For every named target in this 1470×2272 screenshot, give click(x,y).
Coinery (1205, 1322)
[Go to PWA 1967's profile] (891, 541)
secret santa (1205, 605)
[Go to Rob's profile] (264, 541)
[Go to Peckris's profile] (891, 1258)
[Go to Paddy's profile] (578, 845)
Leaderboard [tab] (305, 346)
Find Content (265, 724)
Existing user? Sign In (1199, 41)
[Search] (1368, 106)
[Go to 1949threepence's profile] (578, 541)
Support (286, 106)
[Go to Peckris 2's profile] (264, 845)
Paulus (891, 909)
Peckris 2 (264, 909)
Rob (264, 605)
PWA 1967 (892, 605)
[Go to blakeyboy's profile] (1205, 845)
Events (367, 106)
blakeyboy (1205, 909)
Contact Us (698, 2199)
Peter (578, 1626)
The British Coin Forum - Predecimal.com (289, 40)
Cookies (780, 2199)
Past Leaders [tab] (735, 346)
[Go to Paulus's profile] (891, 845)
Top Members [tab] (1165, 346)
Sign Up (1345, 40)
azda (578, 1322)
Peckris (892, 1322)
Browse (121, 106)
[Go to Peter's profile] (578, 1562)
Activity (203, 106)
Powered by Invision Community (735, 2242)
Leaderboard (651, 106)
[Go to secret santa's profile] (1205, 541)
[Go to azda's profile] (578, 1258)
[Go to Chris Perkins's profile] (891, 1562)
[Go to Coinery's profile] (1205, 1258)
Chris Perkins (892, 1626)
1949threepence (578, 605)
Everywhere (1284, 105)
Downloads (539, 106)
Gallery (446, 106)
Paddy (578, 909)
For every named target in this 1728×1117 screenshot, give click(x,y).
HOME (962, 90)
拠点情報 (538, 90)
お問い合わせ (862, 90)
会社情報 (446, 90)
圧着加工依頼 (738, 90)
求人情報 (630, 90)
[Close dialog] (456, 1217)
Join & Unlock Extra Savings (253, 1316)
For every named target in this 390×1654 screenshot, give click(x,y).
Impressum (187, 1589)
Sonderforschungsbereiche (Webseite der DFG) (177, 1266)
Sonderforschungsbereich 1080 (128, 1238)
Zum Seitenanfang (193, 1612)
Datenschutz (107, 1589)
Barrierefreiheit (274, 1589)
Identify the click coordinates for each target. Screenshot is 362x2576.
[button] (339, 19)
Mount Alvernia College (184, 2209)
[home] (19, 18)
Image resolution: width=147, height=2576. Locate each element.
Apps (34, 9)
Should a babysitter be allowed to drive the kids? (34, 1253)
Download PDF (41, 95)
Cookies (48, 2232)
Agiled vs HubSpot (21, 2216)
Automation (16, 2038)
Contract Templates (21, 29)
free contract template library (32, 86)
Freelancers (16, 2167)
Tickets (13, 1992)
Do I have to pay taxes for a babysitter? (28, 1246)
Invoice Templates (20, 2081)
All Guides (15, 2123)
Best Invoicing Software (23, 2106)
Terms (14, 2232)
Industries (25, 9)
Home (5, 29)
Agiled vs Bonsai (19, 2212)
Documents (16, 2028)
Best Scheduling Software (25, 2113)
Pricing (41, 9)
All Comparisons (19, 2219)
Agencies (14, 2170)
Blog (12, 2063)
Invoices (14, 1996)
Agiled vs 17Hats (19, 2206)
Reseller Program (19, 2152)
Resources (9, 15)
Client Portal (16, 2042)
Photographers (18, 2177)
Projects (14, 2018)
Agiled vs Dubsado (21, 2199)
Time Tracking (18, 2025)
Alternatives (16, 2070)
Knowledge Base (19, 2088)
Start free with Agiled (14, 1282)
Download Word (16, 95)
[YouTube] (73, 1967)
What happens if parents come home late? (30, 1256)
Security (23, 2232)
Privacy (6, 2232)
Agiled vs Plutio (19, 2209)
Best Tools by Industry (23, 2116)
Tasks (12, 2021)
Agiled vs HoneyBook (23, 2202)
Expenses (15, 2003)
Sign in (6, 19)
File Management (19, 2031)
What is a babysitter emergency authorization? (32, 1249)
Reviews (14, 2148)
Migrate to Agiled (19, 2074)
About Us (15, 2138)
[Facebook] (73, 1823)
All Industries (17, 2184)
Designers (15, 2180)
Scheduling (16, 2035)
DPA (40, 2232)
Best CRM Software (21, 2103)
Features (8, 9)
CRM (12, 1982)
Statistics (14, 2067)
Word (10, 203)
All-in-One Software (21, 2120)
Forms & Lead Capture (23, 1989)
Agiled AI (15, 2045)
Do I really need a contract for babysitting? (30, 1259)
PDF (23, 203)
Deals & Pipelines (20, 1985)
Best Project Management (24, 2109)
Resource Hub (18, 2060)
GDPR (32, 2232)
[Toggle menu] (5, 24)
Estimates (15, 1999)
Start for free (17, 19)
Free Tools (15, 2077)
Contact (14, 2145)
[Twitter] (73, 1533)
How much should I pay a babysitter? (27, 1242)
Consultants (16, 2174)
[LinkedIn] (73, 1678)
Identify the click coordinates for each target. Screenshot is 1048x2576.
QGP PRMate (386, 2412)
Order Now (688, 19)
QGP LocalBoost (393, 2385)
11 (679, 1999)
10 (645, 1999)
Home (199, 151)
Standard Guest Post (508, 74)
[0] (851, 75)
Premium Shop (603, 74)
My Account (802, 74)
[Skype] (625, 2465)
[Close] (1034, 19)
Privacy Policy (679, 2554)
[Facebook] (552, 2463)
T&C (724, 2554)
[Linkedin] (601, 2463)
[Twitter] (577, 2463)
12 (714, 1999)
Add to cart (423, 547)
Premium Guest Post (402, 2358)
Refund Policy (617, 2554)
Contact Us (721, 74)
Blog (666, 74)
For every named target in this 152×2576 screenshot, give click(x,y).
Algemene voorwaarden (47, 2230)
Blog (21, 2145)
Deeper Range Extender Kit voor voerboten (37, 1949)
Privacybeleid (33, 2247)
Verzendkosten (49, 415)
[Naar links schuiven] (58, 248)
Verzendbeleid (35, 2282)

———

# TASK TO COMPLETE
Which lines hold the word "Perkins"? Copy each of them from the records.

# OUTPUT FOR THIS EXERCISE
[Go to Chris Perkins's profile] (891, 1562)
Chris Perkins (892, 1626)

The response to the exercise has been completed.